• [Instructions for the task] Would you reproduce the listing exactly, leaving nothing out?

• [Information shown]
Start of Block
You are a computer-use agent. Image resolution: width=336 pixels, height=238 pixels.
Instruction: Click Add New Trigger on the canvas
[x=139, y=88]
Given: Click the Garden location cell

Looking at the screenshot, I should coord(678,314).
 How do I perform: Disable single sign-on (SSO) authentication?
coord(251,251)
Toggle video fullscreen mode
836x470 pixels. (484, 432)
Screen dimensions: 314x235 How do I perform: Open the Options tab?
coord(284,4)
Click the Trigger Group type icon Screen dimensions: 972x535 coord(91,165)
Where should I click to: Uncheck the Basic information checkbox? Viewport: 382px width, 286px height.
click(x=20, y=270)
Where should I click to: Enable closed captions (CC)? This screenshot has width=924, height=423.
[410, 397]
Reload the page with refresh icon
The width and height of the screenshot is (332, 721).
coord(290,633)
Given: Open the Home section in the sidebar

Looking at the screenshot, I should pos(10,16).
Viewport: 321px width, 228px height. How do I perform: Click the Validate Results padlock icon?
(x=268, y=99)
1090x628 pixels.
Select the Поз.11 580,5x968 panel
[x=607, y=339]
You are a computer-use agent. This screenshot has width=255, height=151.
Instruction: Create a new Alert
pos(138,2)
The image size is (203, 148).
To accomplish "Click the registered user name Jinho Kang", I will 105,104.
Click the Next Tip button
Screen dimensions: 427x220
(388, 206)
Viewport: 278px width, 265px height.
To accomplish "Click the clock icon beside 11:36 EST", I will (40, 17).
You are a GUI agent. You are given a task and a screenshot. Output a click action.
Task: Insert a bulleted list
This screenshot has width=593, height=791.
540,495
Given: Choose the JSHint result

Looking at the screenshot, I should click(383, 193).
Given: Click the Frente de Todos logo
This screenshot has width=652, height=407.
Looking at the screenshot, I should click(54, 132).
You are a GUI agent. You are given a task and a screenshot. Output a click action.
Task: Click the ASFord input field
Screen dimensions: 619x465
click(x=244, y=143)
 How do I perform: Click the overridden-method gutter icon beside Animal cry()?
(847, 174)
End of Block
• [Task response]
You are a computer-use agent. Image resolution: width=336 pixels, height=238 pixels.
Instruction: Click Add New Trigger on the canvas
[x=139, y=88]
Given: Click the Garden location cell

Looking at the screenshot, I should coord(678,314).
 How do I perform: Disable single sign-on (SSO) authentication?
coord(251,251)
Toggle video fullscreen mode
836x470 pixels. (484, 432)
Screen dimensions: 314x235 How do I perform: Open the Options tab?
coord(284,4)
Click the Trigger Group type icon Screen dimensions: 972x535 coord(91,165)
Where should I click to: Uncheck the Basic information checkbox? Viewport: 382px width, 286px height.
click(x=20, y=270)
Where should I click to: Enable closed captions (CC)? This screenshot has width=924, height=423.
[410, 397]
Reload the page with refresh icon
The width and height of the screenshot is (332, 721).
coord(290,633)
Given: Open the Home section in the sidebar

Looking at the screenshot, I should pos(10,16).
Viewport: 321px width, 228px height. How do I perform: Click the Validate Results padlock icon?
(x=268, y=99)
1090x628 pixels.
Select the Поз.11 580,5x968 panel
[x=607, y=339]
You are a computer-use agent. This screenshot has width=255, height=151.
Instruction: Create a new Alert
pos(138,2)
The image size is (203, 148).
To accomplish "Click the registered user name Jinho Kang", I will 105,104.
Click the Next Tip button
Screen dimensions: 427x220
(388, 206)
Viewport: 278px width, 265px height.
To accomplish "Click the clock icon beside 11:36 EST", I will (40, 17).
You are a GUI agent. You are given a task and a screenshot. Output a click action.
Task: Insert a bulleted list
This screenshot has width=593, height=791.
540,495
Given: Choose the JSHint result

Looking at the screenshot, I should click(383, 193).
Given: Click the Frente de Todos logo
This screenshot has width=652, height=407.
Looking at the screenshot, I should click(54, 132).
You are a GUI agent. You are given a task and a screenshot. Output a click action.
Task: Click the ASFord input field
Screen dimensions: 619x465
click(x=244, y=143)
 How do I perform: Click the overridden-method gutter icon beside Animal cry()?
(847, 174)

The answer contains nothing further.